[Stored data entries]
Start of Block
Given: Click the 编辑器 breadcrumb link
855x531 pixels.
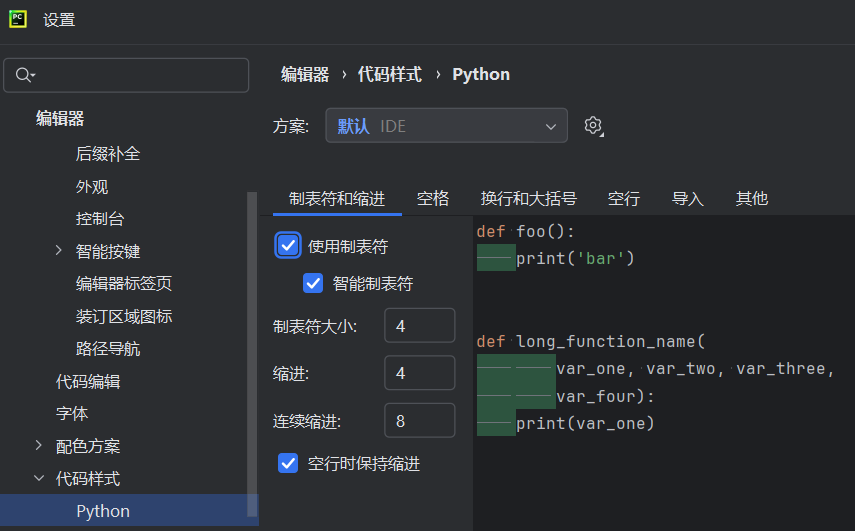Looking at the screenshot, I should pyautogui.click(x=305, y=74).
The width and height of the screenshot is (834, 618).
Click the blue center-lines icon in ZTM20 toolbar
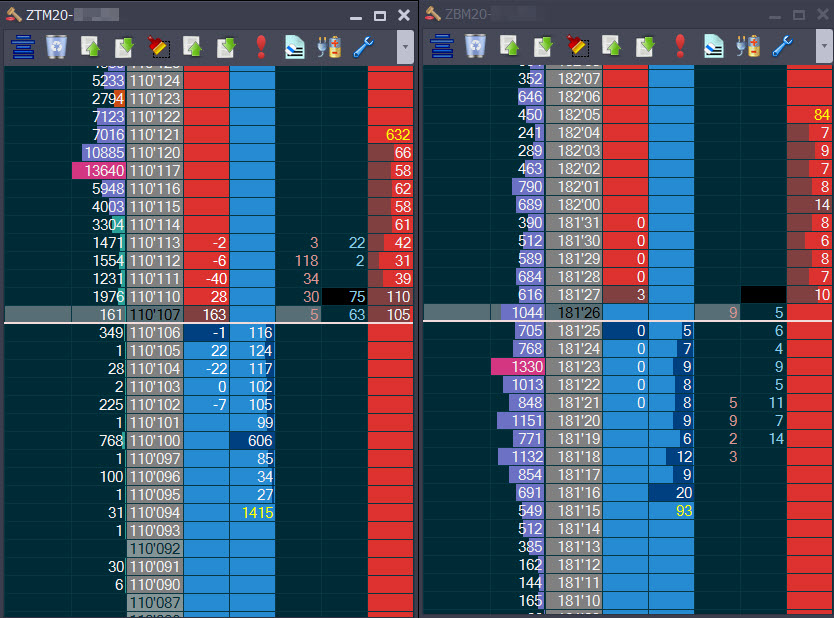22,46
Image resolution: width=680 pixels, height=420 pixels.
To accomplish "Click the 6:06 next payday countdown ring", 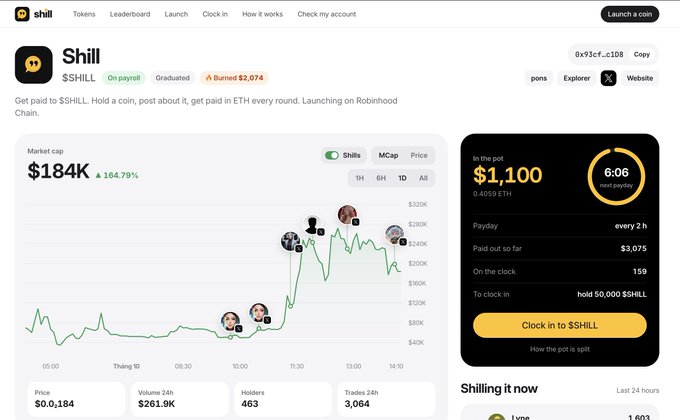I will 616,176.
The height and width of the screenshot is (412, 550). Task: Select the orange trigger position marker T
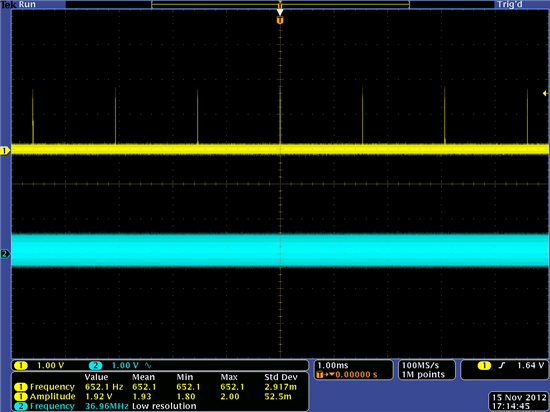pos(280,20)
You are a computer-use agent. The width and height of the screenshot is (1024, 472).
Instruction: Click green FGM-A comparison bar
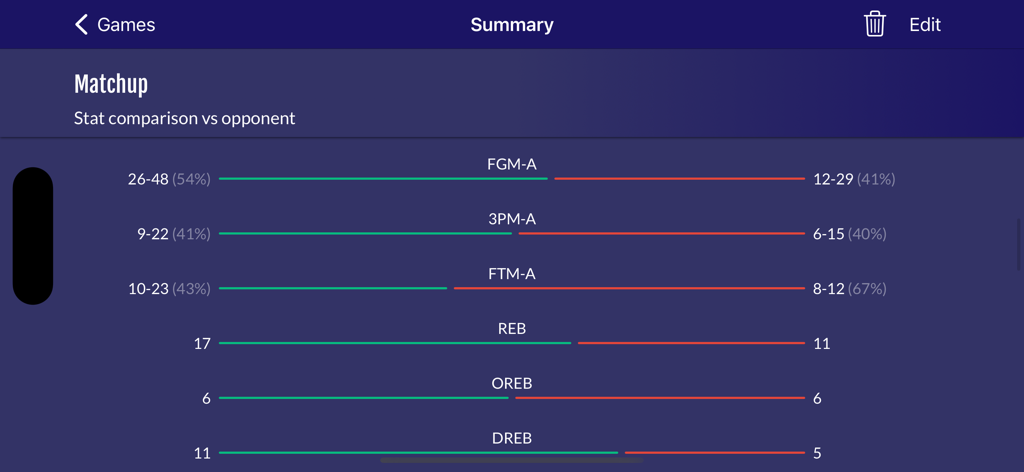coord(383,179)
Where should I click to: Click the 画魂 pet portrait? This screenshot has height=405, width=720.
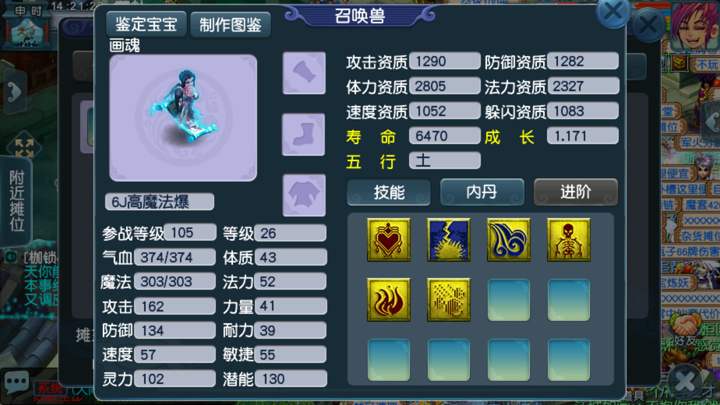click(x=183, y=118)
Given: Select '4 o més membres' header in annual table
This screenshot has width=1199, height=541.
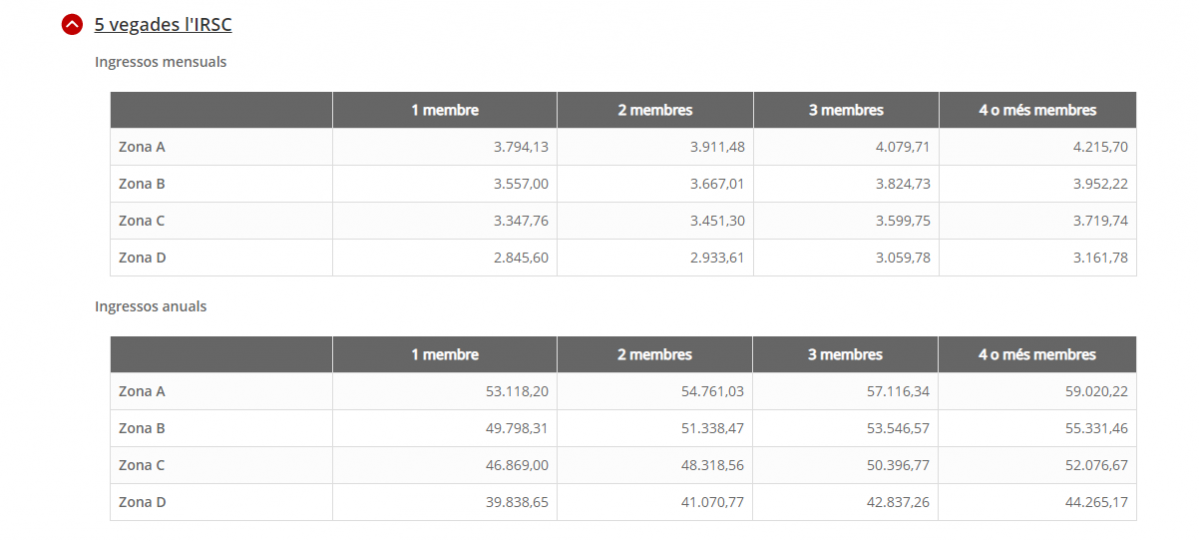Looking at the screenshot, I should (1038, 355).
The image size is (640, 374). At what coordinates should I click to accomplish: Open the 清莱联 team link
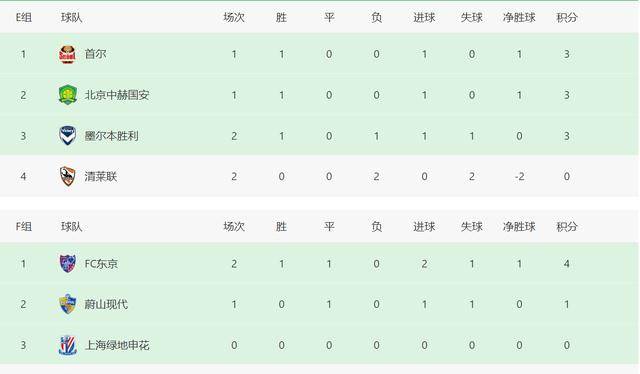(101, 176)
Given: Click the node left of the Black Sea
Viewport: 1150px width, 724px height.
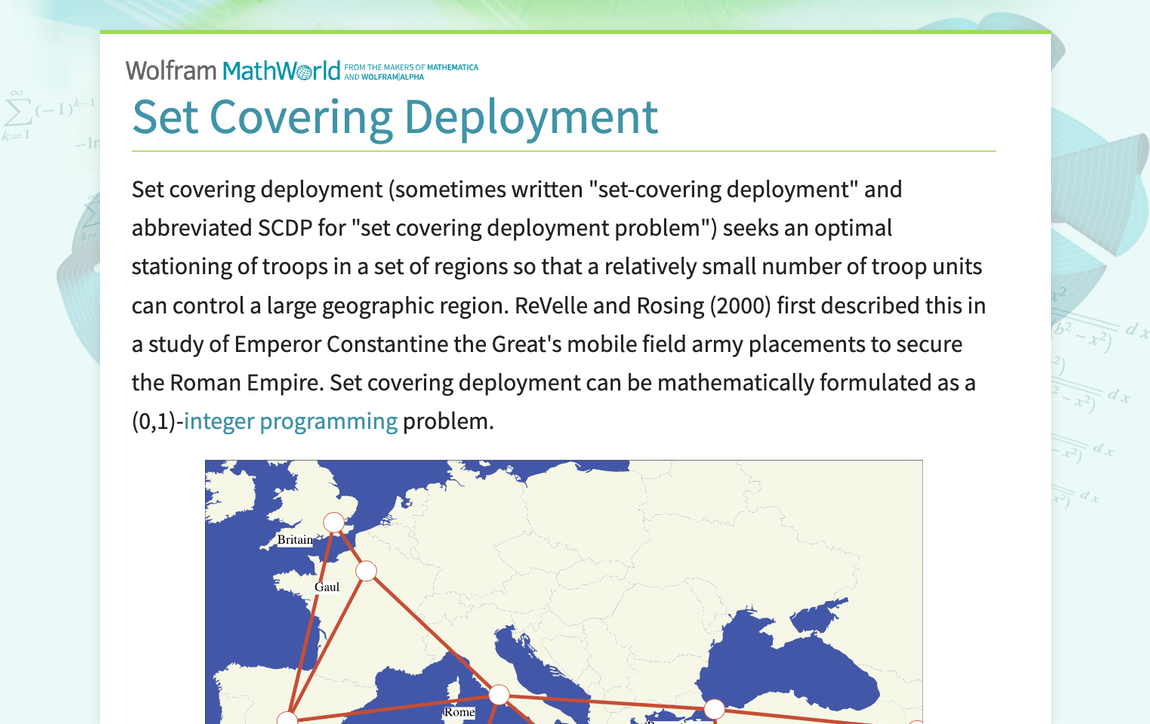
End of Block
(GOAL OF THE EXERCISE): On how many lines above does "Given" occur? Say the number only.

(ANSWER TO THE PROBLEM): 3